• What needs to be done:
When you reach the line that contains "Task: Refresh the explorer file tree", give it back exactly along with each line after it to the end of the entries; skip any pictures.

• Material provided:
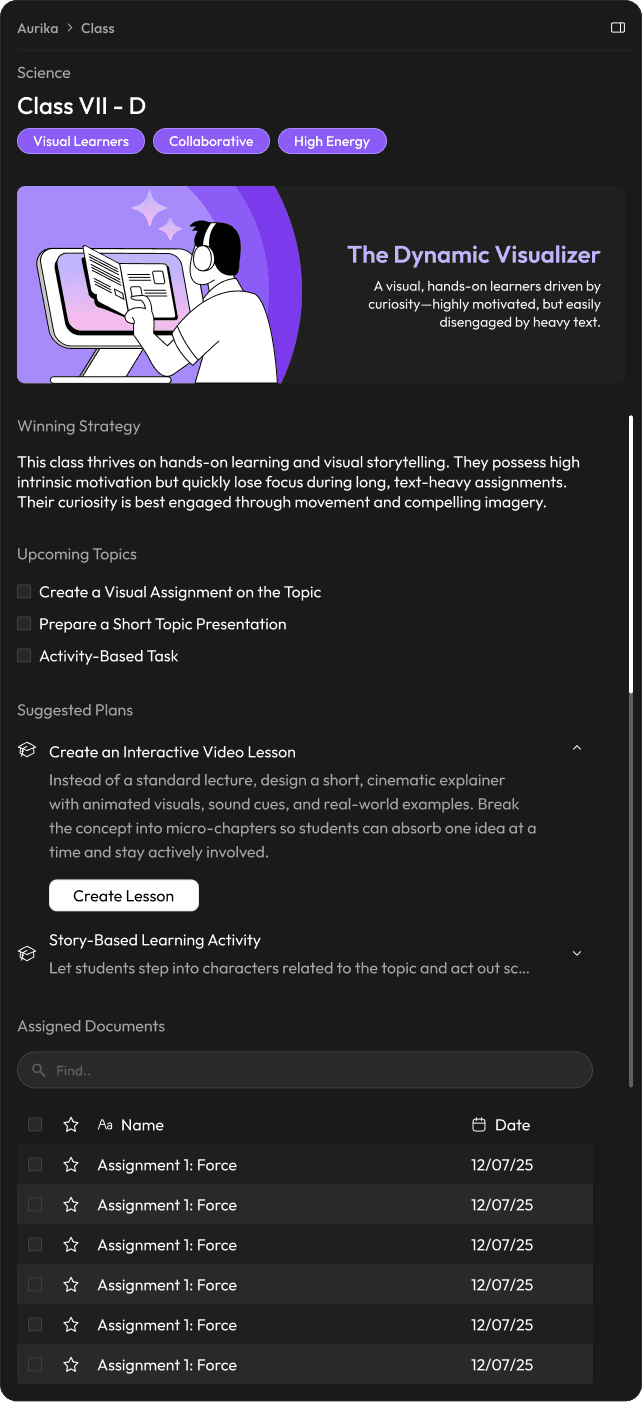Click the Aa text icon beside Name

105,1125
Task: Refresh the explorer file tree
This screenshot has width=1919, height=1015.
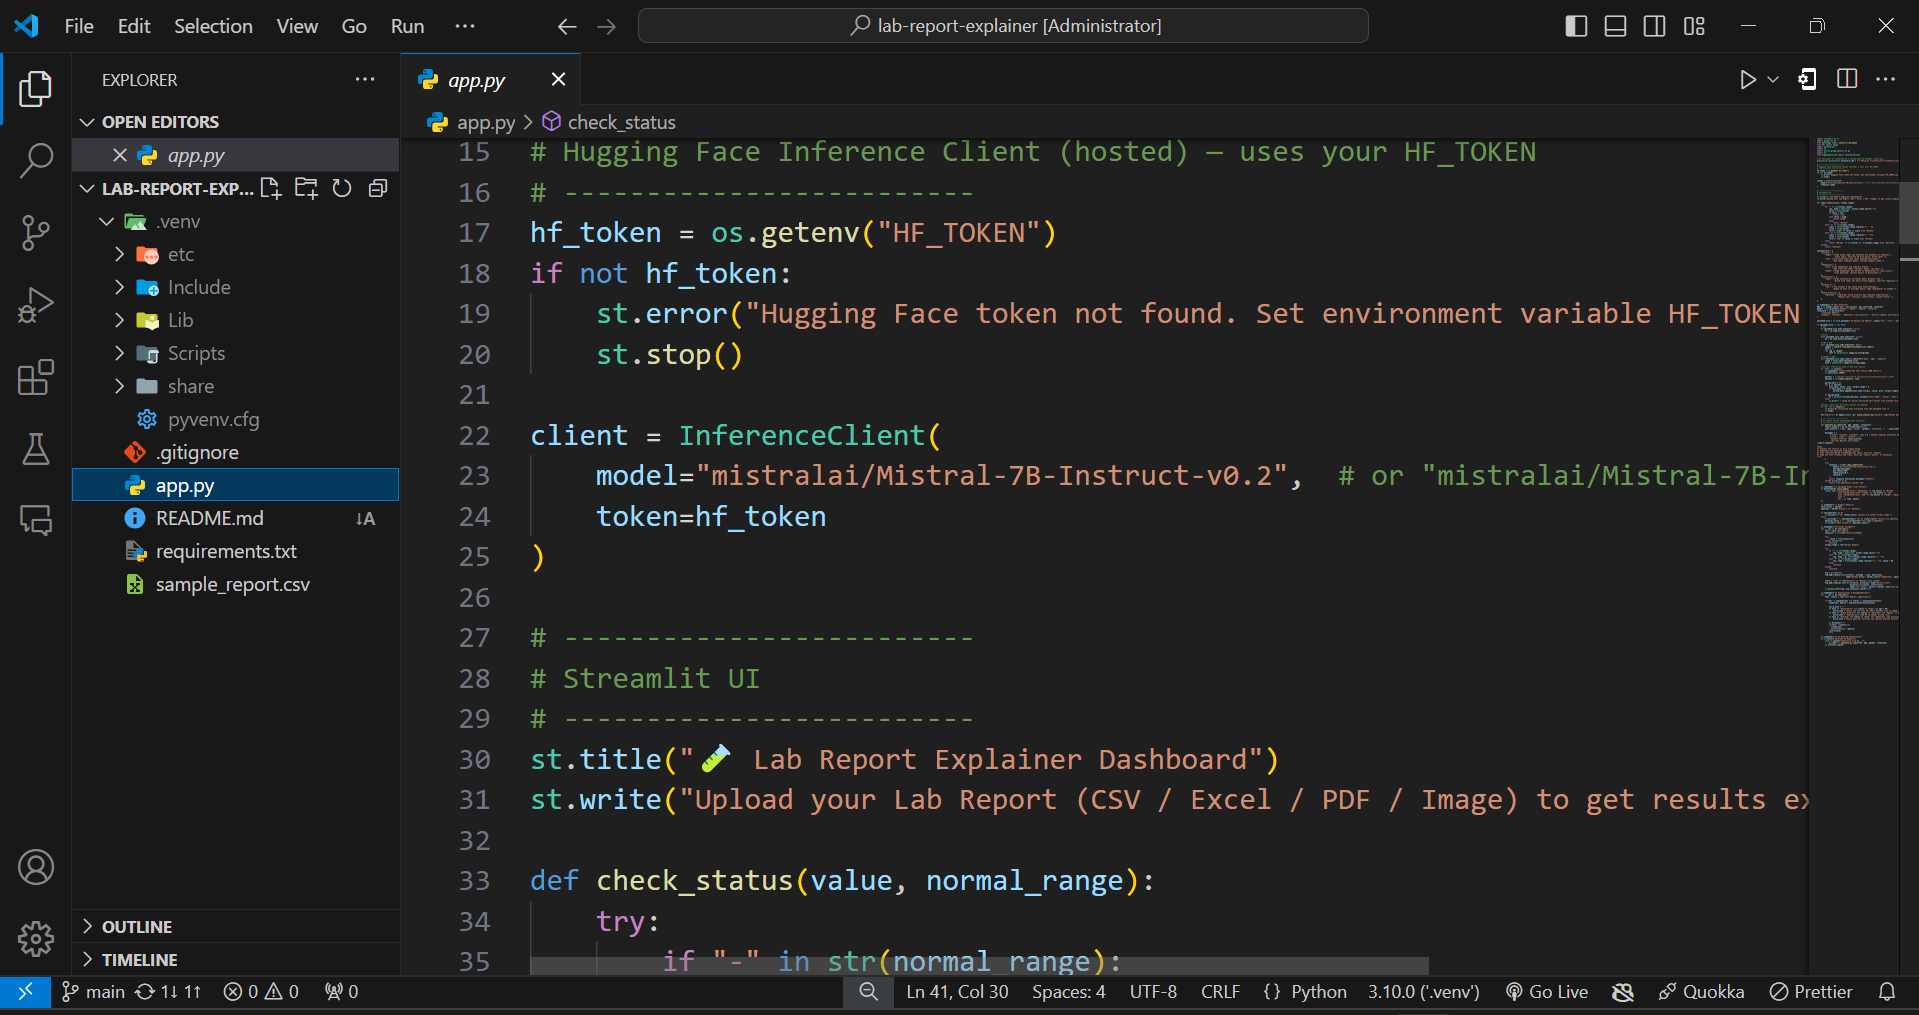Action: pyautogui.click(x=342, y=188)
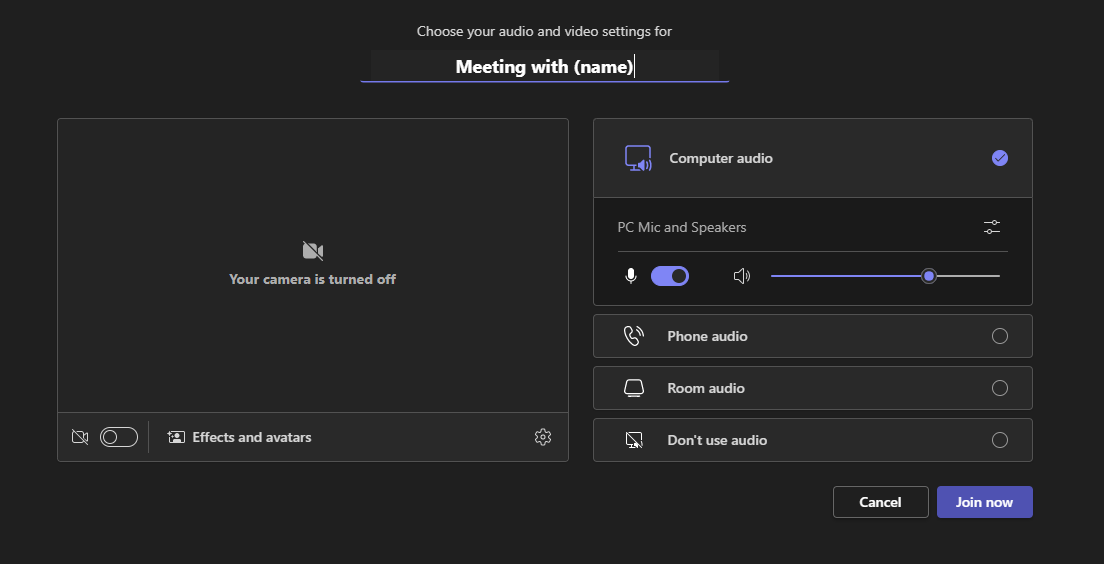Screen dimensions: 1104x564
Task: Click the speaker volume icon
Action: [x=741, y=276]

• Output of the exercise:
Task: Refresh the explorer file tree
This screenshot has width=1919, height=1015.
Action: pyautogui.click(x=342, y=188)
Screen dimensions: 1104x564
Task: Click the speaker volume icon
Action: [x=741, y=276]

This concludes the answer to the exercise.